No, I’m not Oxygening* you. But here’s a story: A couple weeks after my dad died in 2018, my brother (Brooklyn) and I (San Francisco) were still in Indiana at my mom’s, eating dinner. I don’t recall what we were talking about when she revealed that in 1961 she and some friends had spent an evening with a pair of notorious spree killers, and that one of those friends was their last victim. Maybe an hour or so after dinner, after the dishes were washed and my brother and I were safely buried in our phones, she came back with a photo of her and her friends (including the victim) outside the restaurant where they’d worked.
That revelation helped put so much of my teenaged years in perspective. My mom was so strict and so protective, I had to work to get into trouble. But learning about this brush she had with the worst of the world back when she was a teen, herself, I suddenly understood.
Of course, I’m not the only person who’s had crime impact my relationship with my mom, for good or for ill. I have one friend, for example, sho says the thing that’s saved her relationship with her (Facebook-believing, red-state) mom is the ability to change the subject to the latest Netflix true crime property. Another tells me that she never really talked to her mother-in-law until Scott Peterson’s retrial hearings started heating up, and that they’ve found a way to connect by rehashing the case.

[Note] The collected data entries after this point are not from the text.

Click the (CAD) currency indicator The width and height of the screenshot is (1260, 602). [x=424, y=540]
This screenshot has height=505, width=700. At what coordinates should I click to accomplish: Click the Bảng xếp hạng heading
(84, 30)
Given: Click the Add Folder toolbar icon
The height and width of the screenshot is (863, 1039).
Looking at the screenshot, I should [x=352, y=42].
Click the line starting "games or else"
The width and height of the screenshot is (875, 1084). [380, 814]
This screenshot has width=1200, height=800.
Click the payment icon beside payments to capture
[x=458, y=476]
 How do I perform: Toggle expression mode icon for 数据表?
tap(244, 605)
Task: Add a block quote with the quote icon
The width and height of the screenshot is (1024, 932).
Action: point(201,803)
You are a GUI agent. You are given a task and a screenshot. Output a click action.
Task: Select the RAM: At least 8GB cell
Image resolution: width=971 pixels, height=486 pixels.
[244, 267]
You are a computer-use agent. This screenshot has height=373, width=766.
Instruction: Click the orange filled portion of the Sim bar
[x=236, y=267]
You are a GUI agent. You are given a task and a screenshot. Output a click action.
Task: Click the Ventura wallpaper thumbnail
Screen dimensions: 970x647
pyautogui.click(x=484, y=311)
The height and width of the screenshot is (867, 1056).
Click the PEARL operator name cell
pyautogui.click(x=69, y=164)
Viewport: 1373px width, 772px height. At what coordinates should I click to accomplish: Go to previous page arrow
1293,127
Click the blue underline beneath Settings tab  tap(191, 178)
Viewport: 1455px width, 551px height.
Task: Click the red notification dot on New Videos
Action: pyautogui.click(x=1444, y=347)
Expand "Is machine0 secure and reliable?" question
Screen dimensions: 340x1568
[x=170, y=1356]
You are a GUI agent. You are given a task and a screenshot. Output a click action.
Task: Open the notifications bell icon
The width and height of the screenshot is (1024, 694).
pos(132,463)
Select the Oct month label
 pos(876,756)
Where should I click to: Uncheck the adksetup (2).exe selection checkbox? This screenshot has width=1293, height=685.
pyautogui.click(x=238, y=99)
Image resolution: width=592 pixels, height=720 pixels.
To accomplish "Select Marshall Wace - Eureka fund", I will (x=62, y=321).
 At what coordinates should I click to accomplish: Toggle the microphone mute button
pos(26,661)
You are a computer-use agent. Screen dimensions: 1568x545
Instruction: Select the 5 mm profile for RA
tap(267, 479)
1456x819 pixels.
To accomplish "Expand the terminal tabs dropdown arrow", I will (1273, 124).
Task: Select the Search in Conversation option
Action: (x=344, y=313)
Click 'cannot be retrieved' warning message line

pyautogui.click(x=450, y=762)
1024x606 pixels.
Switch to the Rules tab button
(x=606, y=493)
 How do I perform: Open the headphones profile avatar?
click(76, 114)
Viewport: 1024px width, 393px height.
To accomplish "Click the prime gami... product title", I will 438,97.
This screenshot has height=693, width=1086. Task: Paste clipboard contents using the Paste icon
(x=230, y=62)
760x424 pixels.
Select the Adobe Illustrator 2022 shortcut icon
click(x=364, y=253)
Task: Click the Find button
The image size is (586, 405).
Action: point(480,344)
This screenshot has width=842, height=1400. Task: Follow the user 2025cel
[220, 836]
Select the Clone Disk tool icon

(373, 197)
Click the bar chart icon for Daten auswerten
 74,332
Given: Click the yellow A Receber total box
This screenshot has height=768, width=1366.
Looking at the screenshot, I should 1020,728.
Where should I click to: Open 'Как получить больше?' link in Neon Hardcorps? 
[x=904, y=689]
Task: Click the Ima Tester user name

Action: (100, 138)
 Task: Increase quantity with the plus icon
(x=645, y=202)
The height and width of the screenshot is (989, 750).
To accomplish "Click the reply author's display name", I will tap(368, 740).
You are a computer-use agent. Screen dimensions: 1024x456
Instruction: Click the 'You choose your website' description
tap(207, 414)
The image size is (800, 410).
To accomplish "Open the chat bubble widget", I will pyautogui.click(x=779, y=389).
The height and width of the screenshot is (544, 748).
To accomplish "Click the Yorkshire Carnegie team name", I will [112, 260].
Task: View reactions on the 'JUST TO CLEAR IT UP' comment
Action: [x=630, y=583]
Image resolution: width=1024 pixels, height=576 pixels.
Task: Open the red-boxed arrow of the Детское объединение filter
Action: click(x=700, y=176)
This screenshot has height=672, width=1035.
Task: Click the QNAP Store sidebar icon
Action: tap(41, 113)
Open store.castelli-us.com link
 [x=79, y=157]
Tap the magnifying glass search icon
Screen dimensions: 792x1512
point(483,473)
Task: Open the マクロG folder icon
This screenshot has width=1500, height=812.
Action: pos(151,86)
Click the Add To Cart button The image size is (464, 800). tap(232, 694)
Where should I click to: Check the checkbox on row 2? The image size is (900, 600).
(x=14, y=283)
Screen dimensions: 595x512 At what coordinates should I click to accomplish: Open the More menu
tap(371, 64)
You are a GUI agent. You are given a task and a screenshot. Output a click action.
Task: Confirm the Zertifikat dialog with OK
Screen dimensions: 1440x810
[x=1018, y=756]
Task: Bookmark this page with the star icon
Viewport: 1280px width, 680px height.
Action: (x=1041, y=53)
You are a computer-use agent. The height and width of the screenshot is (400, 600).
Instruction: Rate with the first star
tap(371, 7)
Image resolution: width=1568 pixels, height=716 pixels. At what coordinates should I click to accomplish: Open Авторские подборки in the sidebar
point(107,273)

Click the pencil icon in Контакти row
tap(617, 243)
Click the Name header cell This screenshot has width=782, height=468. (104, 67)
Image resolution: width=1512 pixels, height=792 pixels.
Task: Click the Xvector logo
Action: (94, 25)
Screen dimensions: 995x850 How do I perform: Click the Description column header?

What about you? Is your interest in true crime something that allows you to bridge a gap with a maternal figure in your life, or make an existing bond stronger? I told you my story, now you tell me yours. — EB
*it’s true, finding a crassly questionable marketing hook for true-crime content is now “Oxygening,” tell your friends
True crime isn't something my mother and I typically connect over, but she LOVES the Isabella Stewart Gardner museum and so 10 minutes into watching This is a Robbery I knew she (and my sister who also loves the museum) had to watch. She loved the documentary and we had a good hour long conversation about theories and questions we still have after she finished. I tried to recommend a few other recent true crimes series that I thought she might find interesting based on that (Murder Among the Mormons and Made You Look), but no go. At least we had a fun conversation about this though :)
There are only two crimes I've known to interest my mother. (1) The assassination of John Lennon, perhaps for obvious reasons, since she was 13 in 1964. (2) The murder of Colette, Kimberly, and Kristen MacDonald by Jeffrey MacDonald; a.k.a. The Green Beret murders; a.k.a. Fatal Vision. And I have a feeling my father gave my mom that book as a gift because we lived in North Carolina. Although she's a big reader, my mom isn't really one for non-fiction. Oh, duh, except for the biggest crime of the 20th century! My mother is way into WWII Holocaust literature. She wrote her graduate thesis on it, in fact. Sorry for all this thinking out loud.
My maternal grandmother, on the other hand, was absolutely obsessed with true crime, as is my mom's 'Irish twin', my Aunt Rita. All three of us are passionately interested in true crime involving marriage partners murdering each other, or the kids. We all really like (um, that's the wrong word) family annihilators.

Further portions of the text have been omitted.